Pilkada dan Hasrat untuk Berkuasa Potret di Kabupaten Indragiri Hulu

Daftar Isi


    Foto: Dosen dan penggiat masalah sosial budaya, Afrizal, S. Fil. M. Fil. M. A 


    Lancang Kuning, INHU - Tidak lama lagi, dalam hitungan hari rakyat Indonesia umumnya dan masyarakat Kabupaten Indragiri Hulu Propinsi Riau khusunya akan menyelenggarakan pesta demokrasi pemilihan kepala daerah (Pilkada).  

    Terdapat 270 daerah yang terdiri dari 9 Provinsi, 224 Kabupaten, dan 37 Kota akan melakukan pemilihan pada tanggal 9 Desember 2020, yang didalamnya termasuk Kabupaten Indragiri Hulu Propinsi Riau.

    Pilkada dan kekuasaan ibarat dua sisi mata uang yang tidak dapat dipisahkan satu sama lainya, dimana konsep hasrat untuk berkuasa (the will to power) adalah salah satu konsep yang paling banyak menarik perhatian ilmuwan dan minat manusia. 

    Setidaknya ada tiga pengertian dasar tentang hasrat untuk berkuasa.
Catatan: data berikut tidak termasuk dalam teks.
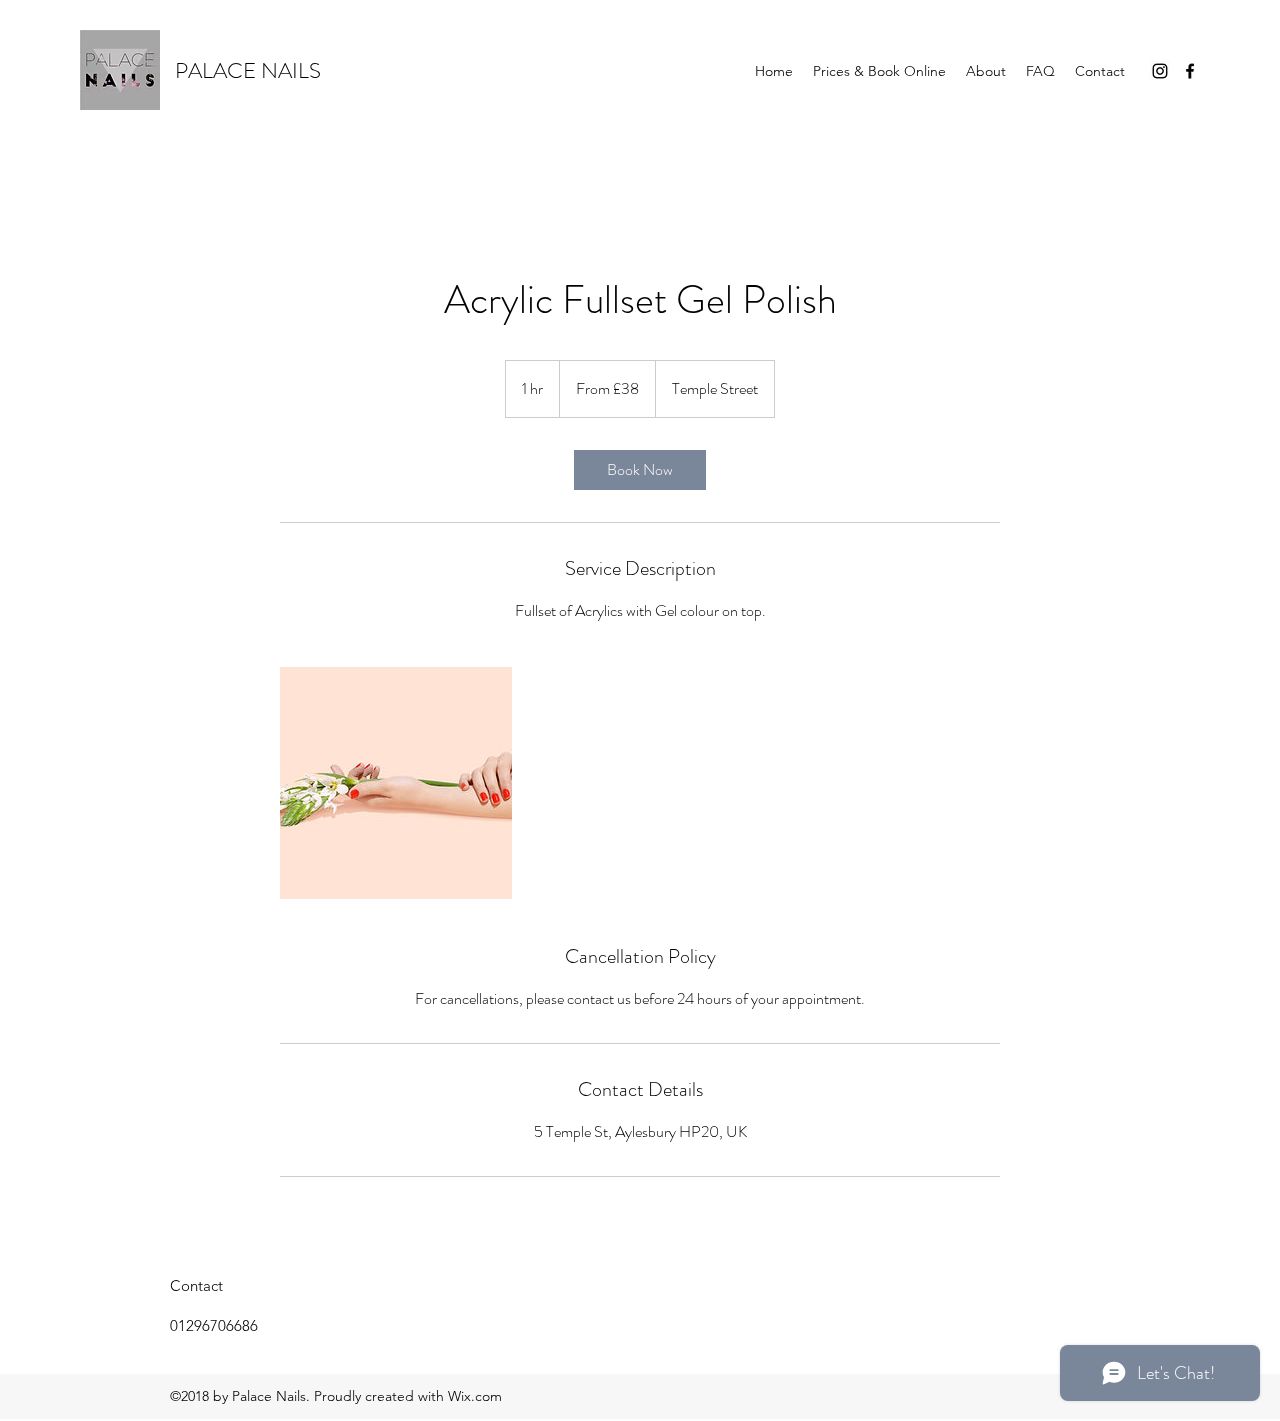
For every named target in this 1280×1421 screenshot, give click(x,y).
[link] (640, 470)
Pertama, kehendak untuk berkuasa sebagai abstraksi dari realitas. Kedua, sebagai aspek terdalam sekaligus tertinggi dari realitas (the nature o f reality). 

    Ketiga, sebagai realitas itu sendiri apa adanya (reality as such). Ketiga makna itu bisa disingkat sebagai hakekat terdalam dari alam semesta beserta dengan geraknya yang dilihat dari dimensi yang paling gelap. Dalam bahasa filosof Nietzsche kehendak untuk berkuasa adalah 

    “klaim kekuasaan yang paling tiranik, tidak punya pertimbangan, dan tidak dapat dihancurkan.” Bisa dikatakan ketika berbicara tentang hasrat untuk berkuasa, Nietzsche berubah menjadi seorang filosof monistik, yang melihat realitas tersusun dari satu unsur terdalam (fundamental aspect) yang menentukan segalanya. 

    Dorongan ini tidak dapat ditahan, apalagi dimusnahkan, karena segala sesuatu yang ada berasal dari padanya. 
    Jadi seluruh realitas ini, dan segala yang ada di dalamnya adalah ledakan sekaligus bentuk lain dari hasrat untuk berkuasa. 

    Ia ada di dalam kesadaran sekaligus ketidaksadaran diri para calon. Ia ada di dalam aspek intelektual sekaligus instingtual para calon. Yang diperlukan untuk memperoleh pengetahuan adalah subyektivitas (subjectivity) dan kemampuan untuk menafsir (interpretation). Dua hal ini lahir dari hasrat untuk berkuasa itu sendiri. 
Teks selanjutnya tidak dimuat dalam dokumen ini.